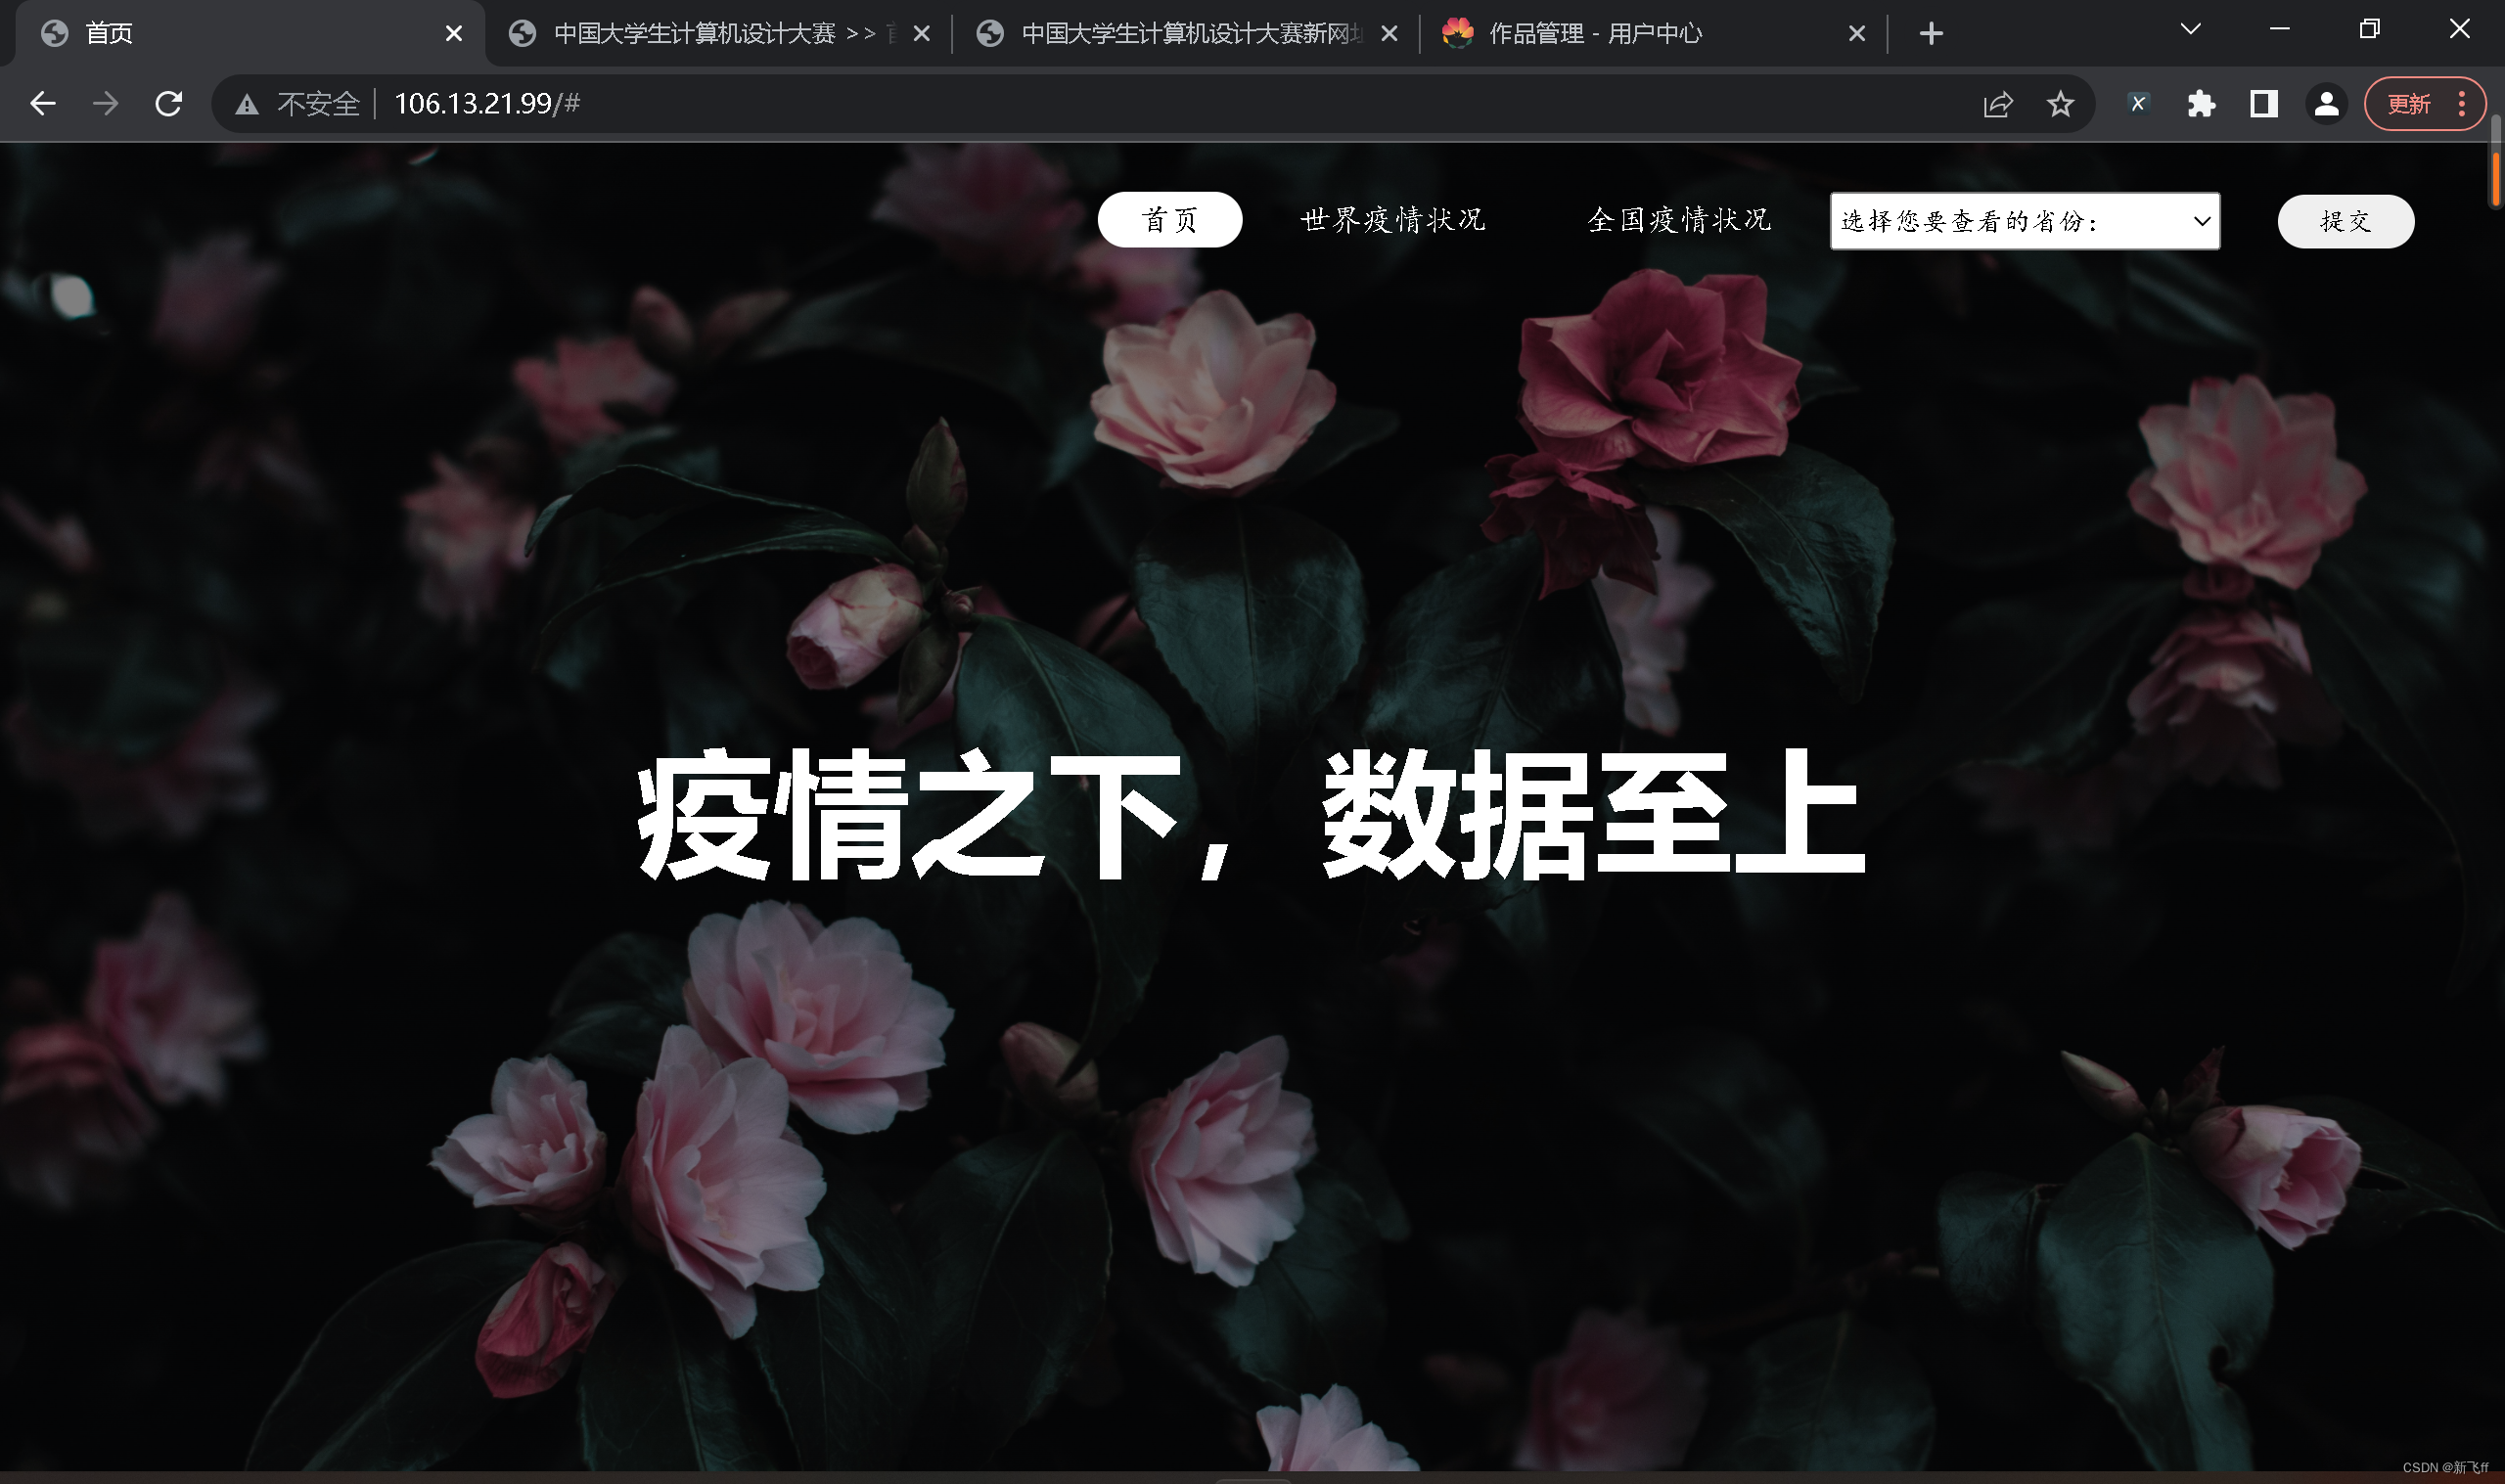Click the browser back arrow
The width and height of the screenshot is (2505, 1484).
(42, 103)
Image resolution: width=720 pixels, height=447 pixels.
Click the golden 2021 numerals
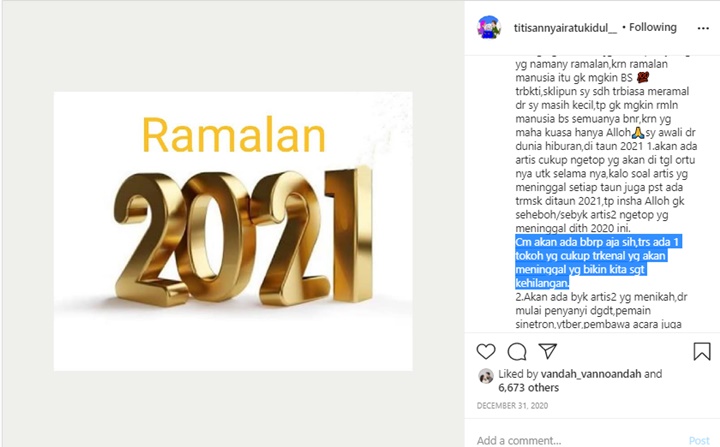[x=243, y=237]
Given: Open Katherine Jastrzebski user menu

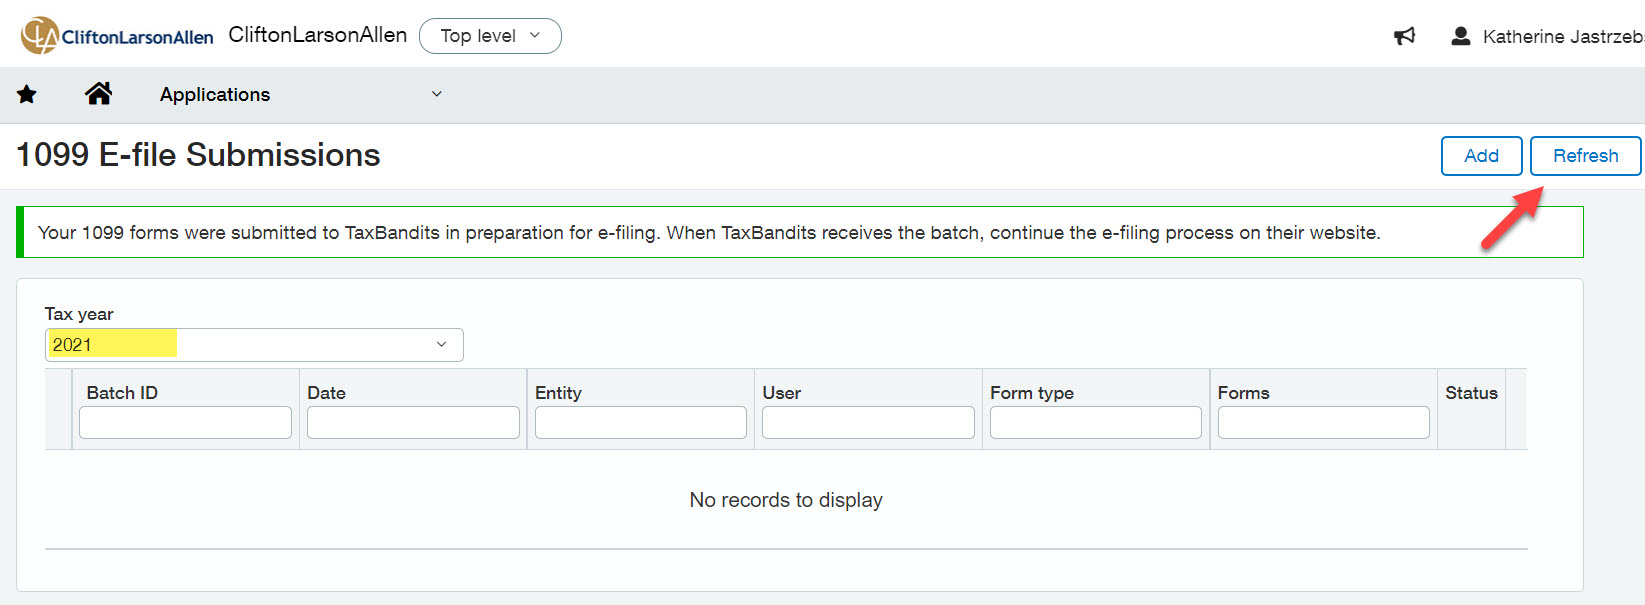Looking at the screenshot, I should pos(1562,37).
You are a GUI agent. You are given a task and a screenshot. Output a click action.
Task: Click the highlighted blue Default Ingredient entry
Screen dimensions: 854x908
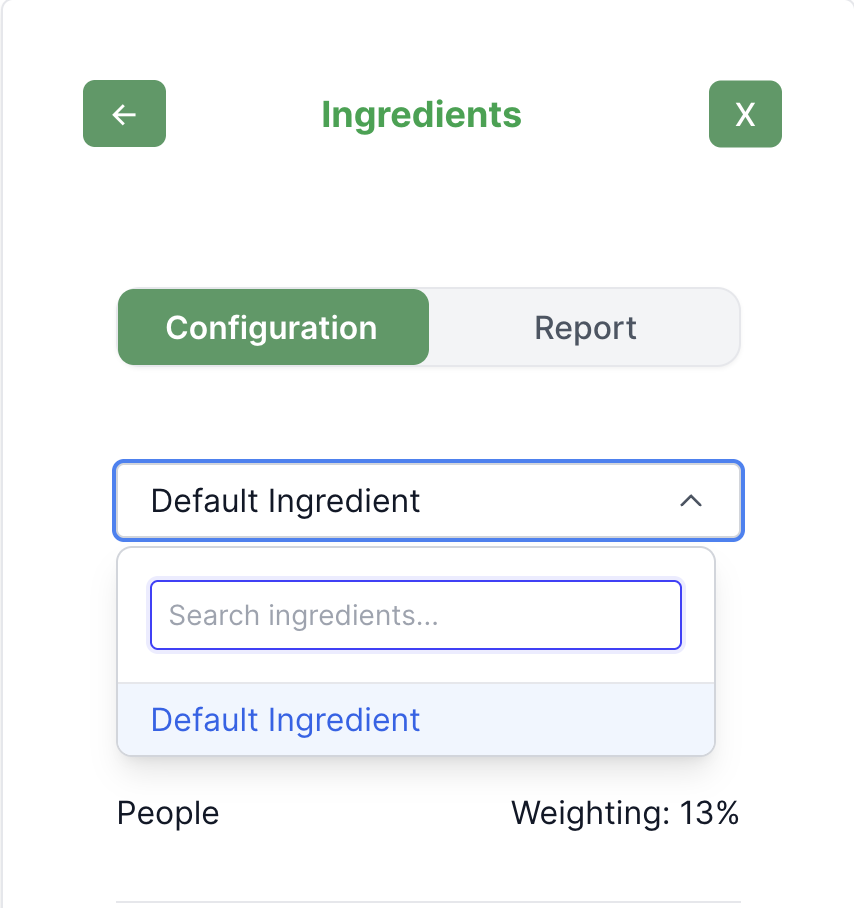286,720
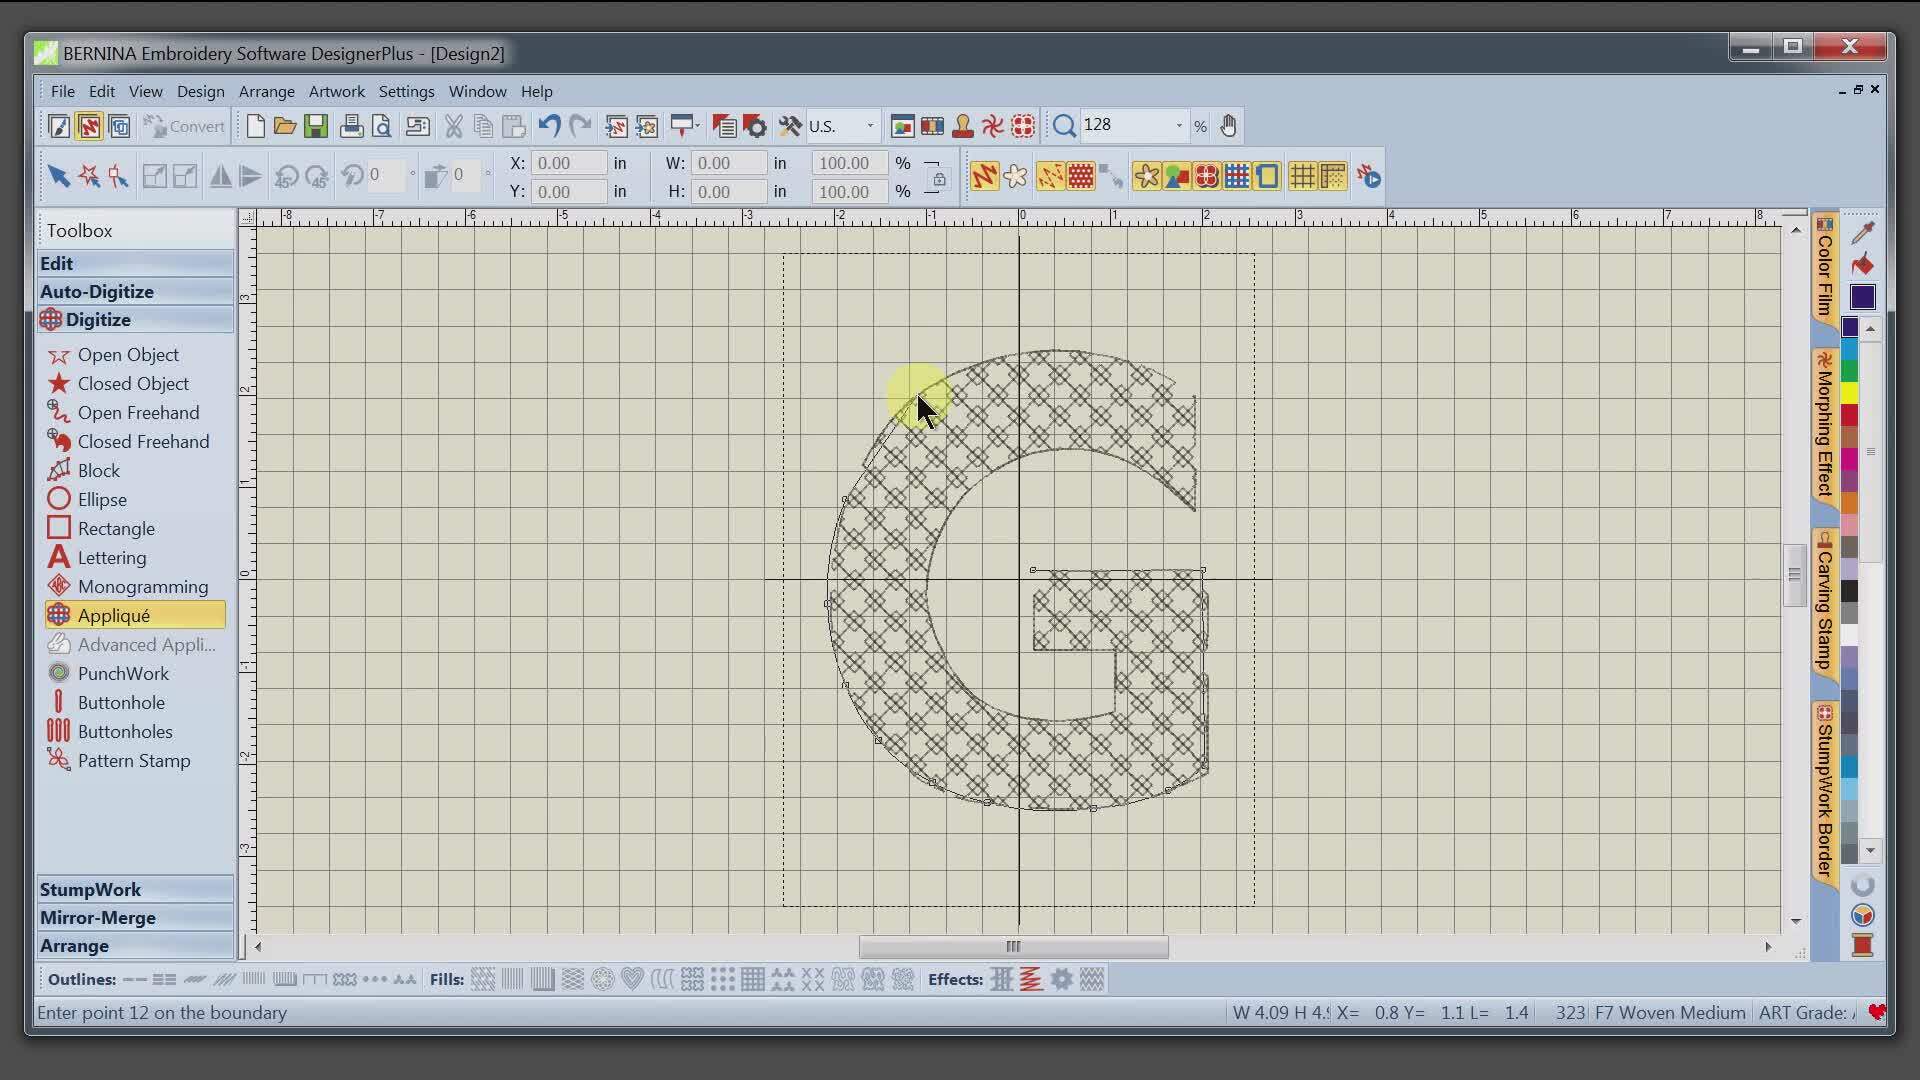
-*-*-
**TASK GOAL:**
Count the lines above that contain the string "height", treating uppercase and lowercase as different, and reply with the number alone.

**RESPONSE FOR THIS EXERCISE:**
2